Japan yesterday confirmed the first fatal bear attack of the year after a record 13 deaths last year, with reports pointing to a jump in sightings as the animals emerge hungry from hibernation.
A spate of bear encounters including at hot spring resorts and in supermarkets last year sparked alarm, with the government deploying troops to help trap and hunt the animals.
Record sightings have been reported again this year as the bears emerge from their winter slumber, local media reported.

Photo: Reuters
This year’s first confirmed fatality, reportedly a 55-year-old woman, was discovered on April 21 in Iwate Prefecture, the Japanese Ministry of the Environment said.
Two more sets of human remains were found this week, police said, with media reports drawing a link to bear attacks.
One of the two bodies was discovered elsewhere in the Iwate Prefecture on Thursday, while another was found in a forest in Yamagata Prefecture on Tuesday, police said, without providing the cause of the deaths.
Broadcaster NHK identified one of the two as Chiyoko Kumagai, 69, who went missing after going to a mountain forest to pick edible wild plants.
Police and rescuers on Thursday launched a search in the forest where her car was parked and found her body shortly after 8am, NHK reported.

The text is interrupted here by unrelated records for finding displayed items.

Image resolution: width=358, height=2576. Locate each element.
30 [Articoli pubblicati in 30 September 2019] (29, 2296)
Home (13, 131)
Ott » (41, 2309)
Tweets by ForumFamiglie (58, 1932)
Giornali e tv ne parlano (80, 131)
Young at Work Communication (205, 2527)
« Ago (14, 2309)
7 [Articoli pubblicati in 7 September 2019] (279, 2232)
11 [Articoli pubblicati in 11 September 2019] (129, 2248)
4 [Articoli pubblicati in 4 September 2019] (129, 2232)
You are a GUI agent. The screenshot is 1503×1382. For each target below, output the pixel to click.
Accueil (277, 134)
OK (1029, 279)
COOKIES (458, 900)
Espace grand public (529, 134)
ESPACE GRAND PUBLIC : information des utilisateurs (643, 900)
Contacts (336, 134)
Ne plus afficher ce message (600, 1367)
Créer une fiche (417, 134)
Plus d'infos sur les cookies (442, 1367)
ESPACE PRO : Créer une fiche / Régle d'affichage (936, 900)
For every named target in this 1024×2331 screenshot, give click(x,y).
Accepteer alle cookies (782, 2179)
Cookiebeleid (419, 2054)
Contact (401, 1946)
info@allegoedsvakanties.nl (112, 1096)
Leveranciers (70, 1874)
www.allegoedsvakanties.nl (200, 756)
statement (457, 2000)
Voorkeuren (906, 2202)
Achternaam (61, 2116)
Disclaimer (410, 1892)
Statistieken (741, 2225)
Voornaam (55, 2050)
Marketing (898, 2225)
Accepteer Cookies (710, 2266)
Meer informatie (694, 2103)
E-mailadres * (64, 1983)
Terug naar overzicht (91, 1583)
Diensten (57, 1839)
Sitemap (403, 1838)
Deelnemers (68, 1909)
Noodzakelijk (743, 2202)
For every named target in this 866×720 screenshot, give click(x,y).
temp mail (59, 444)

She reportedly had injuries on her face and head that appeared to have been caused by an animal’s claws.
City officials said local hunters were expected to begin patrolling the area yesterday.
Last year’s record number of fatal attacks was more than double the previous high of six. More than 200 people were also injured.
The animals were seen entering homes, roaming near schools, and rampaging in supermarkets and hot spring resorts almost on a daily basis.
Between April 1, 2025, and March 31 last year more than 14,000 bears were culled, official data showed, almost three times the previous year.
Scientists say that last year’s upsurge was driven by fast-growing numbers of bears, combined with a falling human population, especially in rural areas.
Bears are thriving thanks in part to an abundance of food — including acorns, deer and boars — due to a warming climate, experts say.
The brown bear population has doubled in three decades and now stands at about 12,000, while the number of Asian black bears has climbed on Honshu island, reaching 42,000, a 2025 government report said.
This in turn has led to “overcrowding,” forcing some bears to stray out of the mountains toward areas inhabited by humans, experts say.
Cubs in particular can become less fearful, and develop a taste for farmed produce and common fruits such as persimmon, but poor harvests in 2025 pushed bears to seek food elsewhere.
This year forecasts for nuts and other food are better, but as the animals have emerged from winter hibernation there have also been record numbers of sightings, local media reported.
In Miyagi, Akita, and Fukushima prefectures, the number of sightings last month was about four times that of the previous year, the Yomiuri Shimbun reported.
Brown bears — which can outrun a human — are found only in the main northern island of Hokkaido, while smaller Japanese black bears are common across Japan and are responsible for most of the attacks.